-- Document extract start --
Nothing wrong with that at all. A pool is even better


----------



## Rocker1986 (15/12/17)

I've found the last few APAs I've done have been a little over bittered as well, now I've been brewing NC for 5 years and only recently started noticing this issue, but I also have pretty much quit smoking this year so maybe the taste buds are a bit more sensitive to it than they used to be. 

I normally have either a 60 minute or first wort hop addition, then the rest from 10 minutes and below. On the most recent batch I decided to leave the late additions as normal and simply reduce the amount of the 60 minute addition to drop the IBUs down to the mid 30s instead of the 38-40 I have used up until now. I also employed a cube hop. This batch is due in the FV on either Sunday or Monday so I'll know how it worked out in about 3 weeks.


----------



## Bomber Rock (15/12/17)

Unfortunately, I don't have a pool, or the money to have one built. Will definitely give the ice bath a go next brew. 

Rocker, I should point out, I move my 15min additions to flame out and flame out to cube, but yeah, still quite bitter.


----------



## mattyh77 (15/12/17)

I've got one in the fermenter now where I didn't do a 60 min addition. Moved it to 30 and the rest at flameout. Dry hopping tomorrow. All with Simcoe. Will see if it's a little less bitter.


----------



## laxation (15/12/17)

Worth giving a go putting all the hops in the cube, not at flameout. I've loved beers made that way.
Edit* if you find FO still too bitter


----------



## peteru (15/12/17)

Bomber Rock said:


> Unfortunately, I don't have a pool, or the money to have one built.



One of those kids inflatable pools, filled with rain water from the tank could do the trick.

If you get a submersible pump, you might be able to have the water re-circulate. From water tank, running over the cube, into kiddie pool, then pumped back into water tank.


----------



## Rocker1986 (15/12/17)

I suppose I technically "move" additions as well but I just construct recipes with the NC effect in mind and list them where they're to be added. If I brewed someone else's recipe I'd do it as written first and then change things if needed if I brewed it again.


----------



## Edd (15/12/17)

mattyh77 said:


> I've got one in the fermenter now where I didn't do a 60 min addition. Moved it to 30 and the rest at flameout. Dry hopping tomorrow. All with Simcoe. Will see if it's a little less bitter.


Let us know how that bad boy goes, this is how I might go for the next one. Funnily enough when I put the hops into BeerSmith based on the recipe stated at start of thread the IBU is nearly 70 anyway. That’s pretty damn bitter, right? Looks a bit OTT for an APA by my reckoning. Shit, there’s so much to learn about this stuff!


----------



## manticle (15/12/17)

Better off leaving the 60 min but just reducing it. Any later additions are the ones you want to shift.


----------



## mattyh77 (15/12/17)
-- Document extract end --
-- Dataset content start --
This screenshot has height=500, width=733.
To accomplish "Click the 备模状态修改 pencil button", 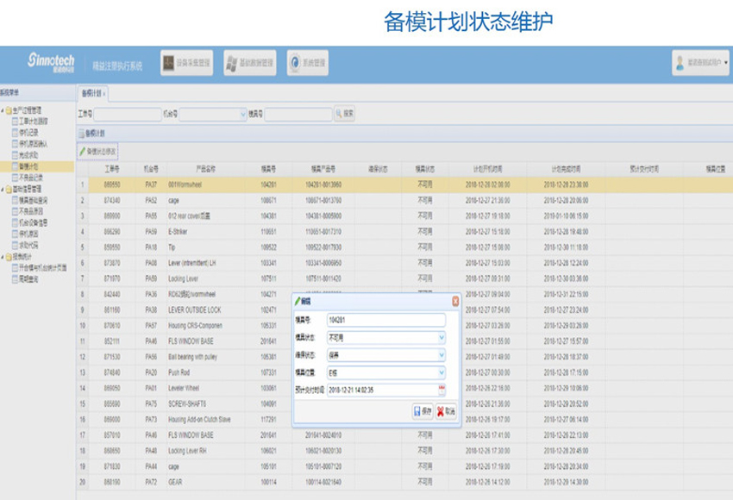I will pos(97,152).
-- Dataset content end --
- Goals -
**1)** In the homebrewing thread, what IBU range had Rocker1986 been using before reducing it to the mid 30s?
**2)** Translate this sentence from the homebrewing thread into Spanish: "Unfortunately, I don't have a pool, or the money to have one built."
The listing comes from a source separate from the homebrewing thread.

- Exercise answers -
**1)** 38 to 40 IBUs.

**2)** Lamentablemente, no tengo piscina ni el dinero para que me construyan una.